Comments on Prego! Traveling alone through Rome and Florence, Italy

  1. I just have to say I LOVE THIS POST. And I think you are one brave ass mofo for traveling on your own. I can barely go to lunch by myself. FUCK YEAH, girl!!!

    • THANK YOU! I’m actually typing this while I sit in a restaurant by myself… I never did that before I ran away by myself. It forced me to have that kind of confidence. 😉

      • This is great. Solo travel is what it’s ALL ABOUT. I pretty much plan all my trips for just me, even though I’m married and have great friends who travel. The whole point, imo is to spend time reflecting, experiencing the world, growing, and enjoying things at your own pace, without being on an enforced agenda or dealing with other people’s wants and needs (we have enough of that in our day-to-day, typically – I know I do). Even the best of friends can interfere with making the most out of your personal adventure. Go!
        (Love your photos too. Booking on a whim was a great idea.)

  2. Nice! I went to London on my own last year, and I loooooove travelling alone. Hostels let you be as sociable as you feel like, and you’re never stuck going along with a plan you don’t feel like doing.

    • So true! I love Air BnB but hostels have a really special place in my heart now. Some of course are better than others, but I met wonderful people at every place I stayed – and when I wanted to be alone, I could. The best way to travel, I think.

      In fact – at the last hostel I stayed in, one of my roommates actually lives 1 hour away from me. And we’re not in a metropolitan area, so this is a BFD. We joke that we had to travel 3000 miles across the world to find our soul sister. <3

  3. This looks amazing! Thank you for sharing Amy! I used to travel for work and would explore on my own a bit, but nothing like a true solo vacation. This makes me want to do it.

    • There really is nothing like it. I’d love to travel more for work so I could have an excuse to stay a little longer! 🙂 One of the people I met travels for months on ends, and stays in hostels on the weekends because he gets to meet more people and experience the city more. I think that’s a great idea!

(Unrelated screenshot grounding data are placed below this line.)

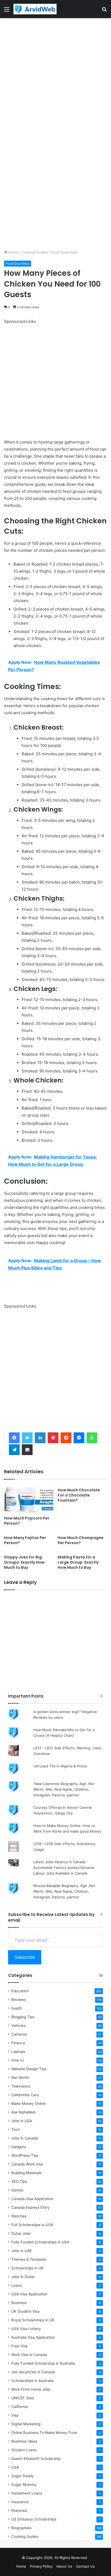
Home (12, 252)
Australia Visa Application (33, 2337)
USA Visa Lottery (26, 2328)
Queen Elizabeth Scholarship (36, 2458)
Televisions (20, 2086)
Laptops (18, 2051)
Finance (18, 2043)
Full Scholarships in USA (32, 2225)
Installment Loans (26, 2493)
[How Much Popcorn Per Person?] (28, 1499)
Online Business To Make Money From (44, 2432)
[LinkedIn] (40, 1437)
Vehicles (18, 2025)
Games (17, 2190)
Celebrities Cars (25, 2095)
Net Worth (20, 2077)
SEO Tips (19, 2181)
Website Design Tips (28, 2069)
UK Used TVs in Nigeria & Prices (60, 1766)
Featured (19, 2510)
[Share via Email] (27, 1449)
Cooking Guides (34, 252)
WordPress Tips (24, 2155)
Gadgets (18, 2147)
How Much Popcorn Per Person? (26, 1520)
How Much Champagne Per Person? (80, 1540)
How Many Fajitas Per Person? (25, 1540)
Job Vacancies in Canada (33, 2372)
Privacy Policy (41, 2566)
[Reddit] (66, 1437)
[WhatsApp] (91, 1437)
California (19, 2406)
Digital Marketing (25, 2424)
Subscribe (25, 1957)
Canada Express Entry (30, 2207)
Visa (15, 2415)
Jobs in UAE (21, 2251)
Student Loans (24, 2450)
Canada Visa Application (32, 2199)
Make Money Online (28, 2103)
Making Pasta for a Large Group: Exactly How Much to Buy (78, 1562)
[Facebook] (14, 1437)
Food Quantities (64, 252)
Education (20, 1991)
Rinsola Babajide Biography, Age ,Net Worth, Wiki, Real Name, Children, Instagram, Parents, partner (64, 1891)
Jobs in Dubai (22, 2277)
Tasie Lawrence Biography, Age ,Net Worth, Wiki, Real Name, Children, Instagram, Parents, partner (64, 1789)
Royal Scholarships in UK (32, 2320)
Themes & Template (28, 2259)
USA (15, 2467)
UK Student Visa (25, 2311)
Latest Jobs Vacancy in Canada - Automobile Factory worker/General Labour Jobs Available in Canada (63, 1867)
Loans (16, 2285)
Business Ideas (24, 2441)
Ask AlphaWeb (23, 2112)
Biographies (21, 2528)
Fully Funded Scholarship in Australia (43, 2363)
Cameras (19, 2034)
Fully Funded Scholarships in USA (40, 2242)
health (16, 2008)
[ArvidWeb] (35, 9)
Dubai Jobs (20, 2233)
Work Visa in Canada (29, 2354)
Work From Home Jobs (30, 2389)
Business (19, 2303)
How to (17, 2060)
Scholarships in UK (27, 2268)
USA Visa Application (29, 2294)
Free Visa (19, 2346)
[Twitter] (27, 1437)
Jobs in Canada (24, 2138)
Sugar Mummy (24, 2484)
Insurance (20, 2502)
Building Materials (26, 2173)
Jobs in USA (21, 2121)
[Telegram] (14, 1449)
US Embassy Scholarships (33, 2519)
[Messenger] (79, 1437)
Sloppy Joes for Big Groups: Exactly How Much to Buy (24, 1562)
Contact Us (85, 2566)
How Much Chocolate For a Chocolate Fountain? (79, 1495)
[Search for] (104, 11)
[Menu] (6, 11)
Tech (15, 2129)
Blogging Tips (22, 2017)
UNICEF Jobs (22, 2398)
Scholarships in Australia (32, 2380)
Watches (18, 2216)
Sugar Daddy (22, 2476)
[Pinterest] (53, 1437)
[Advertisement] (55, 76)
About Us (64, 2566)
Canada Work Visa (27, 2164)
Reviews (18, 1999)
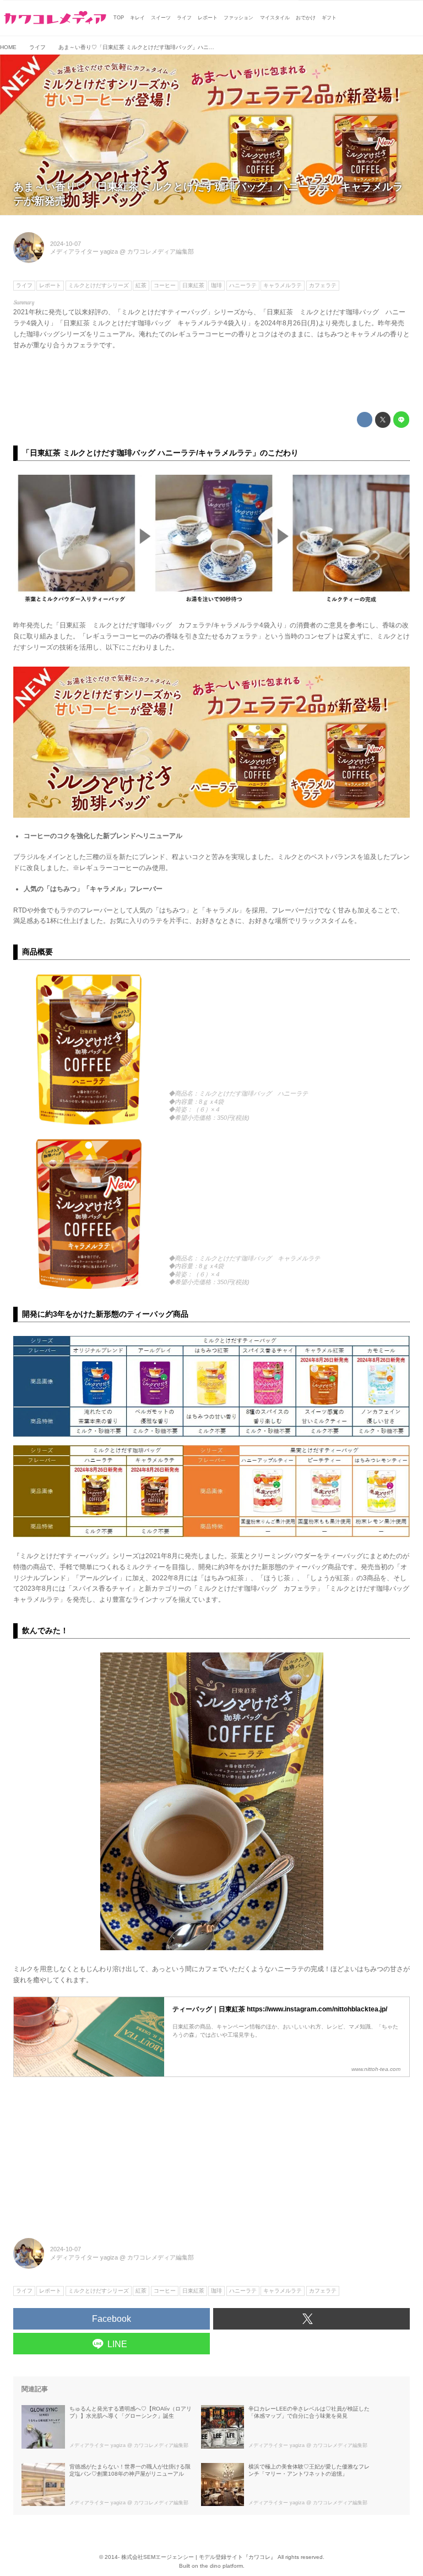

  4. Ok so fun history nerd fact about the Torre Argentina Cat Sanctuary, it’s also the location where Julius Caesar was killed. It was being used as a temporary location for the Roman Senate while they were doing construction at the main senate building.

    I’ve always been hesitant to travel alone abroad, but maybe in the future it’s something that I’ll try. It looks like you had a great time!

    • Oh! I forgot to mention that! How cool is it that the cats get to run around in history like that?! It’s kind of funny because there are some tourists there to see where Julius Caeser was killed, and they won’t even know the cats are there… and there are some that are there to see the cats and don’t know the historical side of it. Rome is full of stuff like that!

      It really was the best time of my life – try it! If you feel unsafe, just remember that you “travel” through your regular city all the time. It’s the same thing! I felt much safer in Rome than I do in my everyday life.

  5. I want to mention something about that pizza (which was delicious, by the way) … that was part of my cooking class in Florence, and we made everything from absolute scratch. They only had enough dough to have everyone pair up into couples. Well I was literally the only one that wasn’t already a couple and the odd-man out. It was the first time I felt a little uncomfortable being by myself (and I was about 8 days in at this point!) … but then Matteo gave me the dough to start rolling out and helped me toss it in the air (Matteo is the chef in the …6th photo?… HELLO, okay, please help me) – and I made that whole pizza by myself. And then ate it. BY MYSELF. Because it’s rude to not finish your pizza. And it was damn delicious.